- _Exercise directions_
The range to repeat runs from the line with "Task: Click the map search magnifier icon" to the last line below, both ends included; give it exactly and without pictures.

=== Data extracts ===

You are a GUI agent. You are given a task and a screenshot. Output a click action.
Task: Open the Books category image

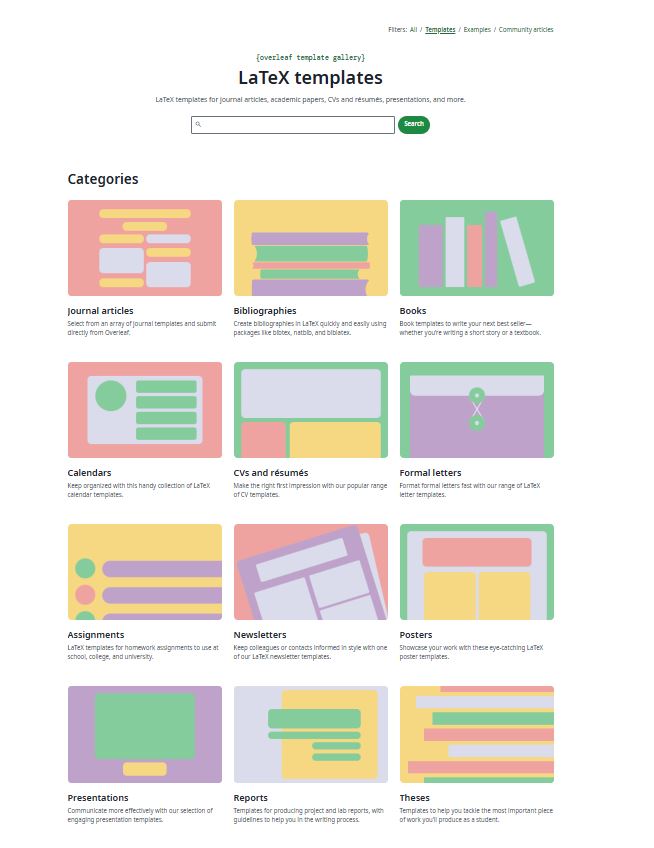coord(476,248)
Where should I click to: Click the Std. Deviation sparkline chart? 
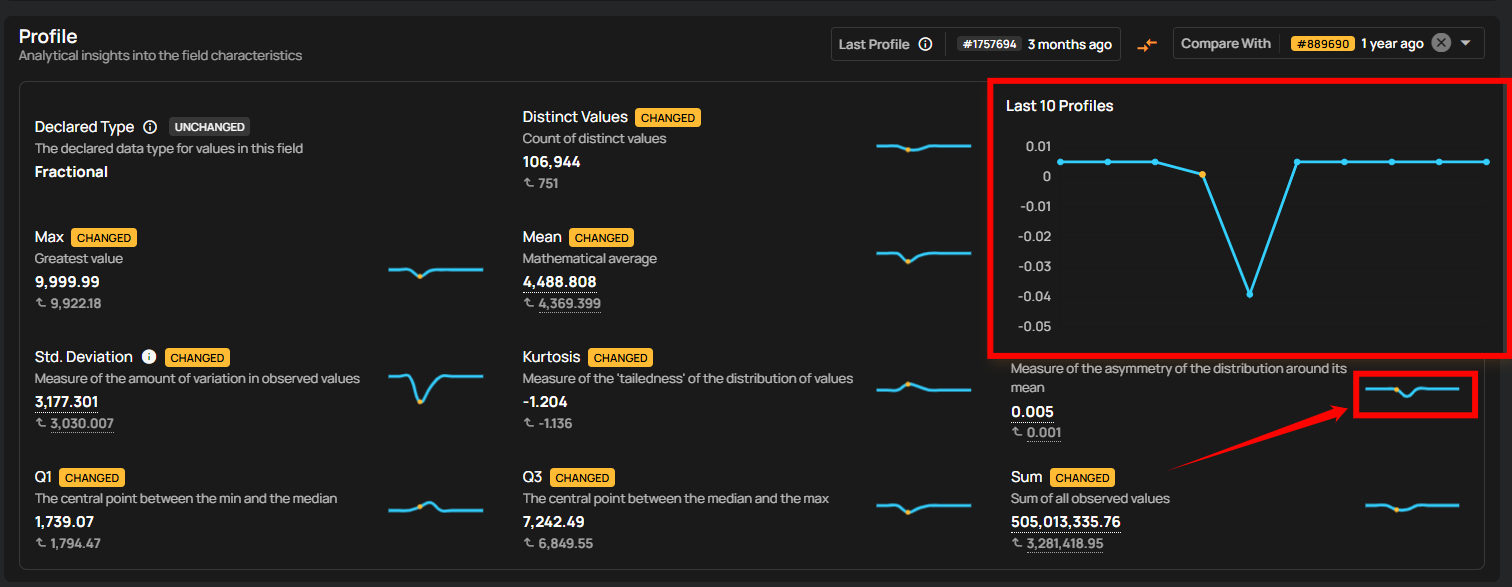click(435, 385)
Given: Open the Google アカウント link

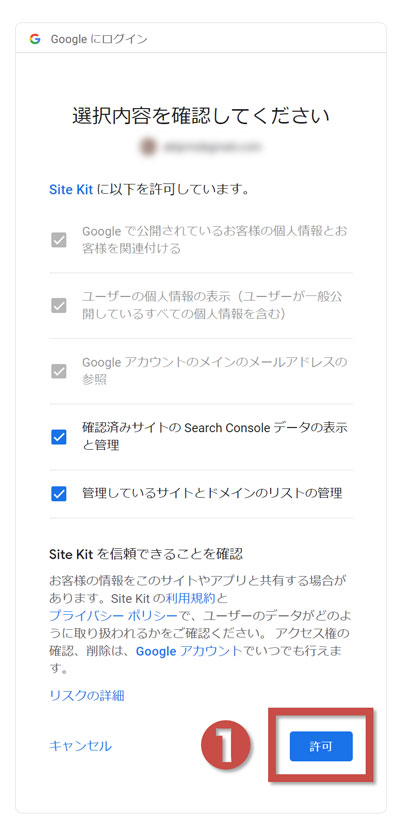Looking at the screenshot, I should point(190,651).
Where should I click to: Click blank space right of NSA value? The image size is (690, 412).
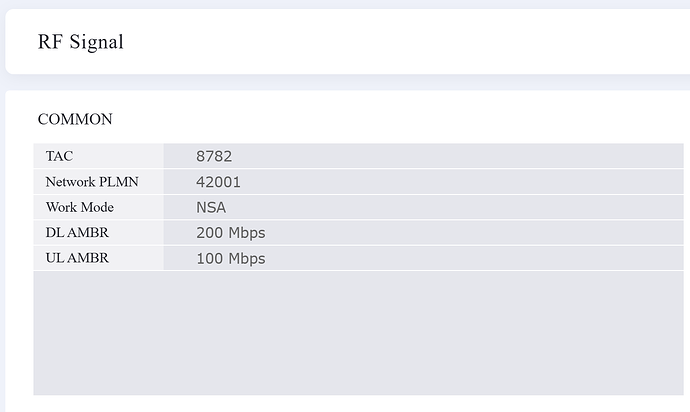pyautogui.click(x=455, y=207)
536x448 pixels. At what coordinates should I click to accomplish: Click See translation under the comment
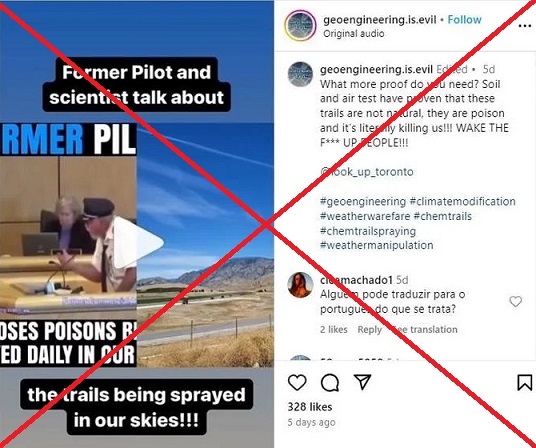[x=425, y=329]
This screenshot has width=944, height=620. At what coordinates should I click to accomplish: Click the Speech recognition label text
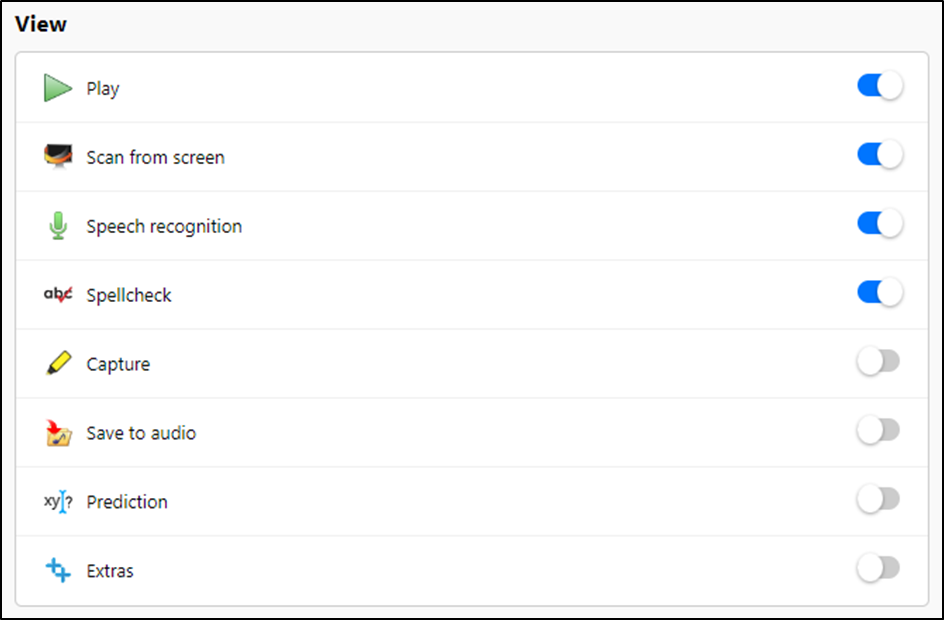164,226
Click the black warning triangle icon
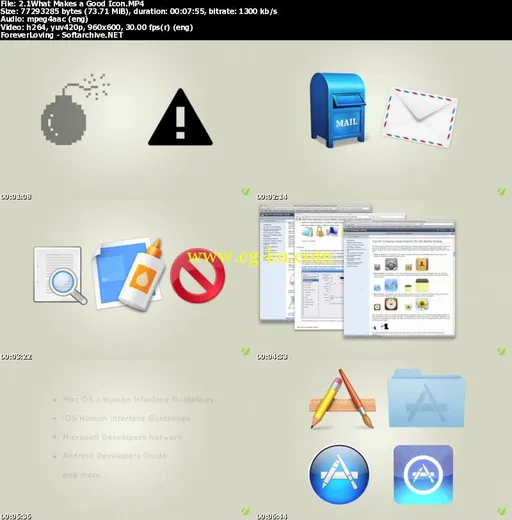 180,117

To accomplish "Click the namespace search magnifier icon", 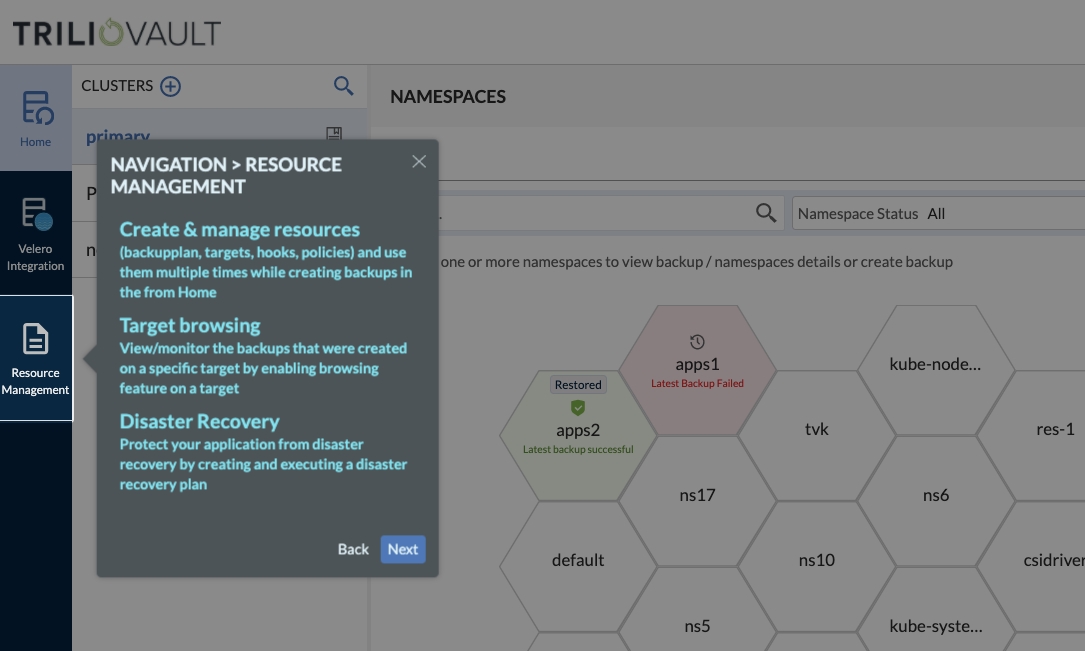I will 766,213.
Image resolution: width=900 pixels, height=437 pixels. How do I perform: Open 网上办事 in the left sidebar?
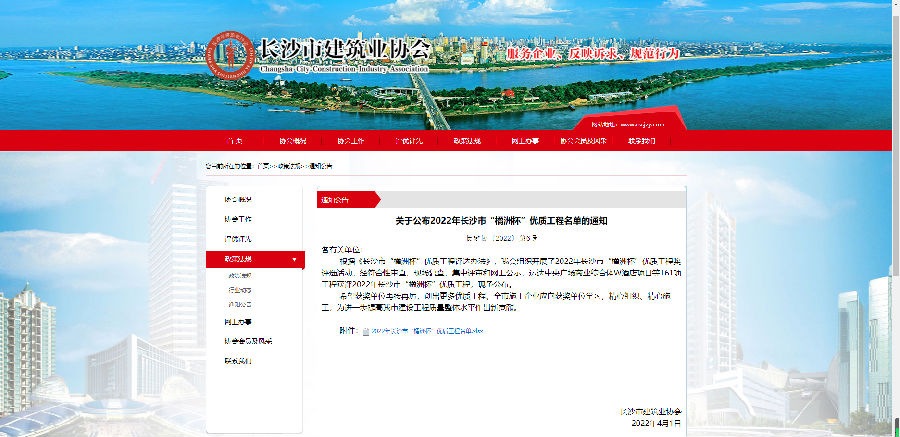(238, 321)
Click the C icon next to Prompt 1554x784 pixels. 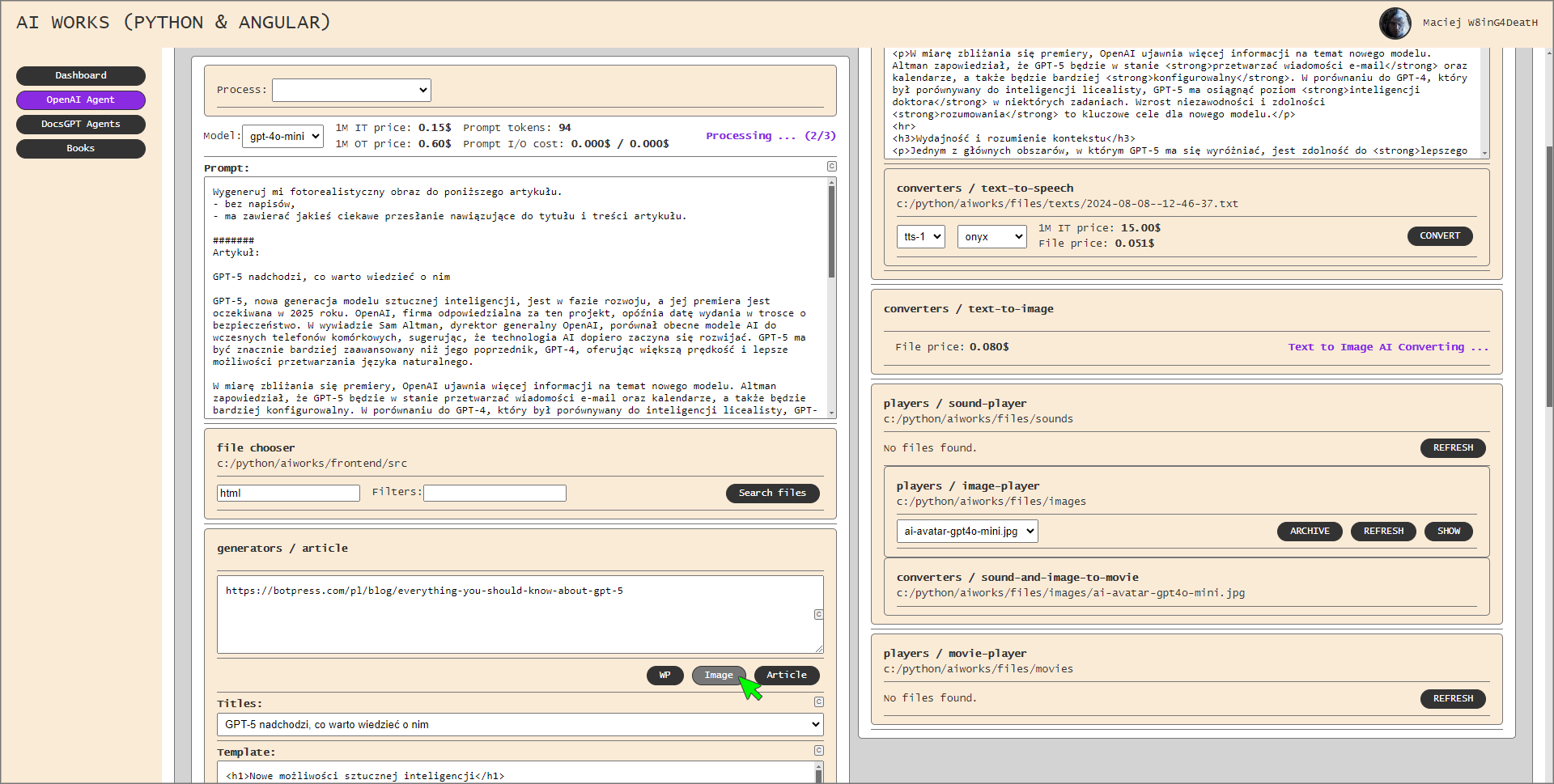point(831,166)
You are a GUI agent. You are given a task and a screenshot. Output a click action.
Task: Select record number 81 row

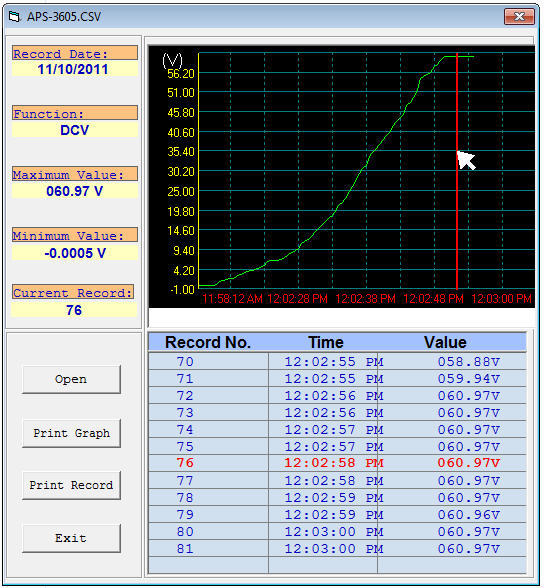[x=337, y=549]
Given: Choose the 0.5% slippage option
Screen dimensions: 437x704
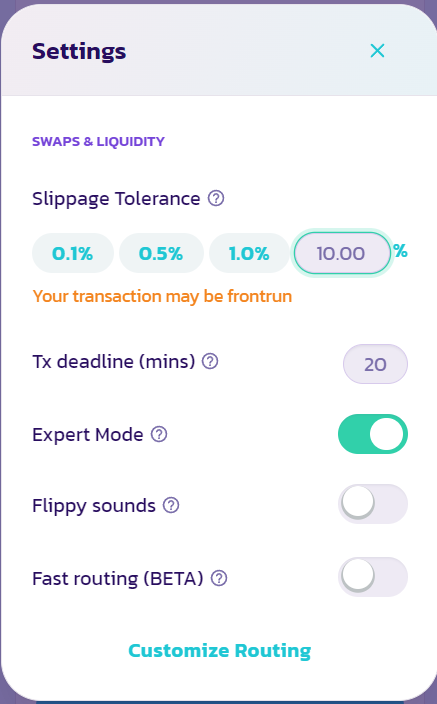Looking at the screenshot, I should click(161, 253).
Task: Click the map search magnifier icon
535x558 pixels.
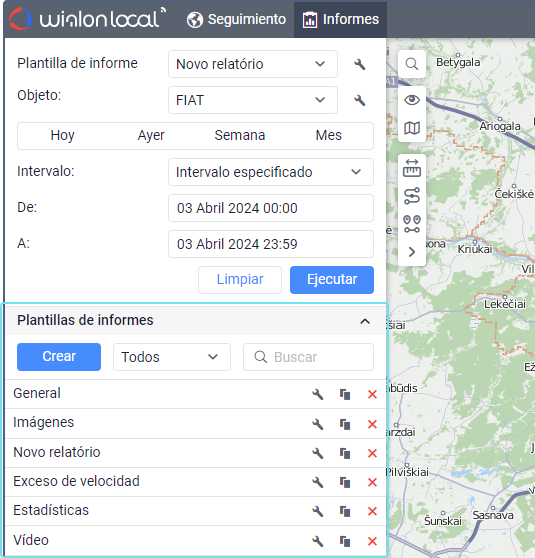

===

- _Output for this task_
Task: Click the map search magnifier icon
535x558 pixels.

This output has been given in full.